(ISTRUZIONI DA SEGUIRE)
Restituisci ogni riga che contiene la parola "menu", facendo distinzione tra maiuscole e minuscole.

(INFORMAZIONI FORNITE)
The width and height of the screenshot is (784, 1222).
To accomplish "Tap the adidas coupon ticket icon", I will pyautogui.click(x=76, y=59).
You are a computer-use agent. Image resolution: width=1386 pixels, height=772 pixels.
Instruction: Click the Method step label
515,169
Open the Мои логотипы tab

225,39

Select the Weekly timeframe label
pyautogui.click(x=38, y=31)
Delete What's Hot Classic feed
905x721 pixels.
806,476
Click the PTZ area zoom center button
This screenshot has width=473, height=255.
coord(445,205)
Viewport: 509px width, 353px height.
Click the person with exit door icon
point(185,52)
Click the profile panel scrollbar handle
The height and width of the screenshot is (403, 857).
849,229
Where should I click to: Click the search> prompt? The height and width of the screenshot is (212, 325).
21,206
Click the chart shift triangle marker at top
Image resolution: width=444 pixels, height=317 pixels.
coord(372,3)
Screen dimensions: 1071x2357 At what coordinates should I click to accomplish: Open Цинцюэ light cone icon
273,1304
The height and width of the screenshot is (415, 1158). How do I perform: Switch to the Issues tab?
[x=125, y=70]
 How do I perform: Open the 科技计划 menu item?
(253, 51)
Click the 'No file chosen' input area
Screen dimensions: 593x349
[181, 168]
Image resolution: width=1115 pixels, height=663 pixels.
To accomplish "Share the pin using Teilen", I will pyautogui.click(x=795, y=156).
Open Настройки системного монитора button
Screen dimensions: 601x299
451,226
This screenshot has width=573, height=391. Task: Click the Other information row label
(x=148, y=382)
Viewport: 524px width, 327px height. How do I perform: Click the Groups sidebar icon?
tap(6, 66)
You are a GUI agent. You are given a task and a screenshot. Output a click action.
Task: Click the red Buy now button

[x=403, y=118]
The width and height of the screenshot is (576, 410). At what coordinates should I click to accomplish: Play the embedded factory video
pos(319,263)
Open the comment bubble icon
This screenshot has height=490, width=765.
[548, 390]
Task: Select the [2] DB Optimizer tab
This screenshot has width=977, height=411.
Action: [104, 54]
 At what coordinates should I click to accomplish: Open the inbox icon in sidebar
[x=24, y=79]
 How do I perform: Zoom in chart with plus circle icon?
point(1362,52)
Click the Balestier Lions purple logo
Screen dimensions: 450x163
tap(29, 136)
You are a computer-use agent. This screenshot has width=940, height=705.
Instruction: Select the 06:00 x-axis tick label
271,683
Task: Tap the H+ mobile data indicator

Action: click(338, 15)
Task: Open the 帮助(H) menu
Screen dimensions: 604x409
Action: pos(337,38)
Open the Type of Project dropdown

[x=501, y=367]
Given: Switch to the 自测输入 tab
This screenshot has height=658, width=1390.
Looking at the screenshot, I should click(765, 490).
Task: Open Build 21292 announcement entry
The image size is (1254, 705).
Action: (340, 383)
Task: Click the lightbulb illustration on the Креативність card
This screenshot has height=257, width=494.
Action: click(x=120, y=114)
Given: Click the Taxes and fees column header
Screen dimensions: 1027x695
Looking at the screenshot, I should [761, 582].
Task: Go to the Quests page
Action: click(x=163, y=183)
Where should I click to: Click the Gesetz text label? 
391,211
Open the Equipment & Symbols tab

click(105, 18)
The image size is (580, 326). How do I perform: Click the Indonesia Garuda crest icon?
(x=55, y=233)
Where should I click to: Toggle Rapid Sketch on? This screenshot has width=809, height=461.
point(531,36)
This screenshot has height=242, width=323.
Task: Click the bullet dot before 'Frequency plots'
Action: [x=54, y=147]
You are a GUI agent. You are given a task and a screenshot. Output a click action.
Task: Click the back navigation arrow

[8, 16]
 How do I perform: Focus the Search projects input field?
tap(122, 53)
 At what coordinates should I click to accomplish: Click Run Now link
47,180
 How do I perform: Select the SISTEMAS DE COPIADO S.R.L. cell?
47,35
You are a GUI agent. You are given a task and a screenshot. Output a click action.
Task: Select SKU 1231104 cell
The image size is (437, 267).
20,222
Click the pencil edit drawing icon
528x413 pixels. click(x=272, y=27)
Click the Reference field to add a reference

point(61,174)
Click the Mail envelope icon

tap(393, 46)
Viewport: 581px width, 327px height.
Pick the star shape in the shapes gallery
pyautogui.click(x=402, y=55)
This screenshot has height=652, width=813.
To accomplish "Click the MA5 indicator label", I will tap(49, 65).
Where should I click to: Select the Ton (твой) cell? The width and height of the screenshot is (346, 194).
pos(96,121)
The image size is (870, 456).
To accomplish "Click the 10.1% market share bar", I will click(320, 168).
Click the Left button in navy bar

(RISPOSTA AL PROBLEMA)
 How do I perform: Open the 科技计划 menu item?
Task: Open the 帮助(H) menu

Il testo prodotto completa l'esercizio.